Elon Musk holds the number one position, and this is not just the top spot — it’s a historic leap. The guy is sitting on $726 billion. For context, that’s more than the GDP of many countries. SpaceX, Starlink, Tesla, neurotechnology — he’s involved everywhere, and it all works. No one in modern history has had such a level of personal wealth.
Following him are other tech giants. Larry Page from Google holds second place with $270 billion — Alphabet is just printing money on artificial intelligence. Jeff Bezos is third with $255 billion, with AWS continuing to grow at a rapid pace.
The picture gets interesting further down: Sergey Brin ($251 billion), Larry Ellison ($248 billion), Mark Zuckerberg ($233 billion), Bernard Arnault ($205 billion), Steve Ballmer ($170 billion), Jensen Huang from Nvidia ($156 billion), and Warren Buffett rounds out the top with $151 billion.
What’s happening here? First, artificial intelligence has just exploded the valuations of all major tech companies.
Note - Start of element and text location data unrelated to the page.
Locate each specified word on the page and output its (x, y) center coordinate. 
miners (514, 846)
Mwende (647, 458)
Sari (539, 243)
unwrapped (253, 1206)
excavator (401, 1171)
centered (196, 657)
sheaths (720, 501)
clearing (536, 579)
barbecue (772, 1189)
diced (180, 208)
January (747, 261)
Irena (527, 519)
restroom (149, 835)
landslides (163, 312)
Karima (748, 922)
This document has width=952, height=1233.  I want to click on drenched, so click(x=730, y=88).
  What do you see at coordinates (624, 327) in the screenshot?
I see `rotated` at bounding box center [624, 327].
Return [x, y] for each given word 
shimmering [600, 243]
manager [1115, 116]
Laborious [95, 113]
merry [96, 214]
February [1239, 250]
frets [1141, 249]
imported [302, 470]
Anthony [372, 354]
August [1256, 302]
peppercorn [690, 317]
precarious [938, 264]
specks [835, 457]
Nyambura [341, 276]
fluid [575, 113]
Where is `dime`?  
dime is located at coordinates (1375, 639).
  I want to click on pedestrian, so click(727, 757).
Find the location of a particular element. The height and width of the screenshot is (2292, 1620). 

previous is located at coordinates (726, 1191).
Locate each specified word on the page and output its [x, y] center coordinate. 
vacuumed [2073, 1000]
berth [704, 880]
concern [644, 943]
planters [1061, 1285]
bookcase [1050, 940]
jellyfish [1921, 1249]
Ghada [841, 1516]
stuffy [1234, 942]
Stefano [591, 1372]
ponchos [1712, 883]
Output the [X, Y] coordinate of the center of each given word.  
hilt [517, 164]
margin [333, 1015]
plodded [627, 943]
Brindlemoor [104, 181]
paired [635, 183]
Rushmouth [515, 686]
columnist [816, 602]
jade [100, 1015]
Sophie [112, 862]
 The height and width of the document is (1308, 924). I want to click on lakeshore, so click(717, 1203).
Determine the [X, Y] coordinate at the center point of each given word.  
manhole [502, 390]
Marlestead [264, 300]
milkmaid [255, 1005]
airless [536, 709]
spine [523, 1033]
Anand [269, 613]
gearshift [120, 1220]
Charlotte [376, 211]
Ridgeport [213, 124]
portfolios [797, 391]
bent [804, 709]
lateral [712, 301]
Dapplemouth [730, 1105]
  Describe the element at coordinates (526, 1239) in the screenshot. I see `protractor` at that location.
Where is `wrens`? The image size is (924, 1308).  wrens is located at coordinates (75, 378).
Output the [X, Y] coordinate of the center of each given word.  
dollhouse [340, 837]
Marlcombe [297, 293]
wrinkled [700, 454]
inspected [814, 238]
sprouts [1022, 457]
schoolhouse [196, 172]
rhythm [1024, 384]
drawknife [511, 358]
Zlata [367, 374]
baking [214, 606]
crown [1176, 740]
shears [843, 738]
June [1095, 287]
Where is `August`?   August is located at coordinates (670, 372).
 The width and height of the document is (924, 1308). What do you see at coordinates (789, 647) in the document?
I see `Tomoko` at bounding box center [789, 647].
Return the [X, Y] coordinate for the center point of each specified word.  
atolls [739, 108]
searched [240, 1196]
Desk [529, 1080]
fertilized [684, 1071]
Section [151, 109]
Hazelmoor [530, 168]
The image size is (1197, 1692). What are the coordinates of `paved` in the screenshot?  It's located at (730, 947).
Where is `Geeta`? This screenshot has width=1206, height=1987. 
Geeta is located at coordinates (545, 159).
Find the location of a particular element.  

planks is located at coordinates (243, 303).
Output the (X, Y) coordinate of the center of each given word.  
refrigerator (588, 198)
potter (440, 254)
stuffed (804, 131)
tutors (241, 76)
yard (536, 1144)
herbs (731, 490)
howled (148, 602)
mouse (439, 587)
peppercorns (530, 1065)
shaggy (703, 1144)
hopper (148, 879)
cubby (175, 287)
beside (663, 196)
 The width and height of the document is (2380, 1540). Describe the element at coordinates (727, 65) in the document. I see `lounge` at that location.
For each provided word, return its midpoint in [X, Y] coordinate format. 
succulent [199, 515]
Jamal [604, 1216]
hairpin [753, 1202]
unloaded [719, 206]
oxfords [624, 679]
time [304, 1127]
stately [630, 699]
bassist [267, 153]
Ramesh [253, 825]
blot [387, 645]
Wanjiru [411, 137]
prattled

Cloud computing is also growing exponentially. Second, space and semiconductors are experiencing a boom, and those who invested in them 10-15 years ago are now sitting on gold mines. Third, the US absolutely dominates this list — American tech companies simply have no competitors in terms of valuation.
Interestingly, almost all of these people are founders who hold their shares. These are not managers who received options and sold — these are people who believed in their companies from the very beginning and didn’t sell. That’s what you call a long-term game.